抜粋本文:

──────────────────────────────

返信削除自動車でも夏タイヤと冬タイヤの交換はしますが、ほぼカーショップの言いなりで、自分でいろいろ調べて検討してから決定するのではないので、深まりはありません。
タイヤの形状でリブラグ型の特徴というのもある程度わかったので、我が愛車3台のタイヤもよくながめて学習してみたいと思います。
MARIOさんのクロスバイクは、溝が斜めに切ってあるようですが、あれは直進性の向上と制動力アップの二つを同時に求めているものなのでしょうか。私のクロスは、表面がつるつるで溝がありません。以前F1をよくテレビで観戦していましたが、ピットにへ入ってくるマシンのタイヤを見ると、溝が全くないツルツルでした。高速ですり減ったわけではないですね。私のクロスも含めて、長所は何でしょう。
もうかなり前に、確かブリヂストンタイヤのCMで、「タイヤは命を乗せている」というのがありました。最近は、「ちゃんと買い」というコマーシャルをしていますね。ちゃんといいタイヤを買って、ちゃんと装着しましょうということでしょうか。
返信削除自動車のタイヤははがき1枚くらいの接地面で、加速し、巡航し、制動もしていると自動車学校で習ったような気がします。だとすると、自転車のタイヤの接地面は切手1枚分くらいでしょうか。きちんと選んで、正しく装着しないと怖いと思います。
私のクロスバイクの溝は斜めと側面には縦横の溝も刻まれていて、どの方向にも滑るのを防いでくれているのだろうと思います。出来るだけ国産の信頼できるメーカー(この場合パナレーサー)のものを選ぶようにしています。値段次第というところもありますが、気をつけて乗っていると乗り心地にもかなり差があるようです。

──────────────────────────────

提供資料:
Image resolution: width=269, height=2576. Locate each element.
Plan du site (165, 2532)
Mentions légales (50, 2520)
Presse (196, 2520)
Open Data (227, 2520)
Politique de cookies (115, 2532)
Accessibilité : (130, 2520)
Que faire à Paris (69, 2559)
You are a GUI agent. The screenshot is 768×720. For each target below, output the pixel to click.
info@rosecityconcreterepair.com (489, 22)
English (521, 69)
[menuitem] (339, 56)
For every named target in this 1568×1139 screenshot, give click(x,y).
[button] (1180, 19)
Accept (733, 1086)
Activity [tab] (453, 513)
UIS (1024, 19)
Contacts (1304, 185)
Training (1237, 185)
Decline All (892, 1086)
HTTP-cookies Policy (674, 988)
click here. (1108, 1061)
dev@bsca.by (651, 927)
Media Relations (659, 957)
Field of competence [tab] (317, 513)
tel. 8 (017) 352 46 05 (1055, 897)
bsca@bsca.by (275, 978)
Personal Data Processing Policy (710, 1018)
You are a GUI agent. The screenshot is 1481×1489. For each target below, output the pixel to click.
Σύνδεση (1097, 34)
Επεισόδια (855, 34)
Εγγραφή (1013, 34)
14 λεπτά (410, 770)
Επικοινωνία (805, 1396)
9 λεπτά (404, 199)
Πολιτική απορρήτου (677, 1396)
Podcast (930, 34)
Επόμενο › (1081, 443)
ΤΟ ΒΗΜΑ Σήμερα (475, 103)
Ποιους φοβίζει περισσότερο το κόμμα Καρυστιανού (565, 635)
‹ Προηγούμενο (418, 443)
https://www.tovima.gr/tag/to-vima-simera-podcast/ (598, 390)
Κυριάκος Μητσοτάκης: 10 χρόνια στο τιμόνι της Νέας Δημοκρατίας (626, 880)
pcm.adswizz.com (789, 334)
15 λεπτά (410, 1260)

──────────────────────────────

作業指示 A: タイヤに関する本文のうち、「返信削除自動車でも夏タイヤと」から「装着しないと怖いと思います。」に至るまでのすべてを、一字一句変えずに打ち直してください。
作業指示 B: タイヤについての本文を、示されている最後の文の後から書き継いでください。

作業結果 A:
返信削除自動車でも夏タイヤと冬タイヤの交換はしますが、ほぼカーショップの言いなりで、自分でいろいろ調べて検討してから決定するのではないので、深まりはありません。
タイヤの形状でリブラグ型の特徴というのもある程度わかったので、我が愛車3台のタイヤもよくながめて学習してみたいと思います。
MARIOさんのクロスバイクは、溝が斜めに切ってあるようですが、あれは直進性の向上と制動力アップの二つを同時に求めているものなのでしょうか。私のクロスは、表面がつるつるで溝がありません。以前F1をよくテレビで観戦していましたが、ピットにへ入ってくるマシンのタイヤを見ると、溝が全くないツルツルでした。高速ですり減ったわけではないですね。私のクロスも含めて、長所は何でしょう。
もうかなり前に、確かブリヂストンタイヤのCMで、「タイヤは命を乗せている」というのがありました。最近は、「ちゃんと買い」というコマーシャルをしていますね。ちゃんといいタイヤを買って、ちゃんと装着しましょうということでしょうか。
返信削除自動車のタイヤははがき1枚くらいの接地面で、加速し、巡航し、制動もしていると自動車学校で習ったような気がします。だとすると、自転車のタイヤの接地面は切手1枚分くらいでしょうか。きちんと選んで、正しく装着しないと怖いと思います。

作業結果 B:
まったく溝のないタイヤはスリックタイヤといって、自動車は公道での使用は禁止、サーキットのみで使われます。自転車の場合は一般路での使用目的でも市販されているようです。タイヤが路面にべったりと接するので、加速にも滑りに強いようです。タイヤの材質も接地性を高める工夫がされていると思います。溝がないので排水性が悪くダートには弱いので、雨の日や悪路では要注意ですね。
因みに、F-1などに使われる高性能のスリックタイヤは、表面が高熱で溶けてアスファルト面に糊のように粘着します。くっつき過ぎも困るのでゴムの質などが工夫されているのだと思います。使用前のタイヤはつるつるですが、使用後は溶岩のように表面が荒れてしまいます。雨のときは温度が上がらないし排水性が確保できないので、溝を切ったレインタイヤが使われます。